I came up with something really awesome for the project and said it out loud like Sean Connery and got ignored like Jake Gyllenhaal. Ten minutes later, when my turn came to sign up for the project, my idea was already listed, twice, by the bitches who pretended not to listen to me.
-.-

Also, everyone who is very conveniently attending expensive college/university on the expense of their parents and cant stop complaining about how much they hate making tiny stupid gay ass assignments/presentations must consult my fist regarding the structure of their snobby privileged faces.

Sunday, April 17, 2011

Mob Behaviour.

You know what I hate?
Loud fancy charity crap.
Its all over the place.
Charity mela, charity dance party, charity liquor, charity movie night, charity nude show.
An excuse for everyone to party like like theyre fighting a war.

So theres this Self-Righteous Princess of Pretentious Ville that I know. I think we all know one of those. You know the kind of person who just deserves to be in a better place and just knows better than everyone and knows everything thats wrong with the world and how everyone is not doing things right and has standards that just cannot be matched by anyone...especially a paki?
Yeeaaa....Ima punch her one of these days. But shes like a bit athletic so Im afraid she'll punch me back:\
I mean...even when shes having a normal conversation its like shes giving a presidential speech...and she never smiles...shes actually an IBA rejectee...if thats a real word. Must be hard for her to adjust in Bahria...but c'mon...get over it.
Itni annoying lagti haai....Id mimic her for you if I had a cam. I do it so well...makes them laugh every time ^.^
Also, I have a very...diverse sense of humor.
So back to the Princes...well...thats about it. Theres not much to her besides her smugness.
I guess thats all:\

Thursday, February 3, 2011

Sufism hermeneutic

In case you're still wondering about the kidnapped girls - they're back.
And they look as awesome [read slutty] as ever. But...Im not gona get personal here.
And in case you're wondering what happened or how did they make it back - I dont know.
No one does. The whole thing was super secret and I think it would be rather impolite of me to go ring their door bell and ask them whatever did their kidnappers do to them. Also I've lost interest in the story. I know I showed a lot of emotions in the last post but they're gone. Been a week. Feelings ka kia hai. Aj hain, kal nai hain.

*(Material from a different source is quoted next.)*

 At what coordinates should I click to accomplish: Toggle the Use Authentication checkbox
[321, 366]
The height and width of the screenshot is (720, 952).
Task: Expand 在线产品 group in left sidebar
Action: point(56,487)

So here's the deal. I strained my muscle in sleep. It was a little below and around my right shoulder when I woke up. It was bad but bearable. Then I asked my mum to massage a little but I refused to lie down and forced her to massage quickly while I was standing so she did. After five minutes the pain increased and to the whole right side of my body effecting my right lung. It was like I was getting a heart attack in my lung and it was bad. I told my mum so she pressed my back which then made a cracking sound which scared the shit out of my mum and the pain almost killed me. It was so bad that I got dizzy and my eyes kind of rolled back. My mum thought Im getting another seizure. I saw her face and felt bad for making her watch me like this. After fifteen minutes it got just a weeeee bit better so I stood up and told her its alright now. She cried a bit in the corner and was distracted for the whole hour. Everything is back to normal but shes super upset. You know how the air gets when the mommy in the house is sad. But heres the real problem....my back still hurts like shit and Im having trouble breathing and I cant stand straight or lie down. Im only able to sit in this awkward position that Im sitting in at the moment. I dont have the heart to tell her that its still hurting.
Sigh.
Im such a good daughter.
But the pain is nauseating. It hurts when I take a deep breathe and when I sniff or cough. And just so you know, I have flu. So I have to go through a heart attack in my right lung every ten minutes.
But the whole thing made me wonder about parents who lose their children. Life must really suck for them. Also, heart attacks really hurt. I so dont wana die of one. Also, muscle spasm sucks more than epilepsy.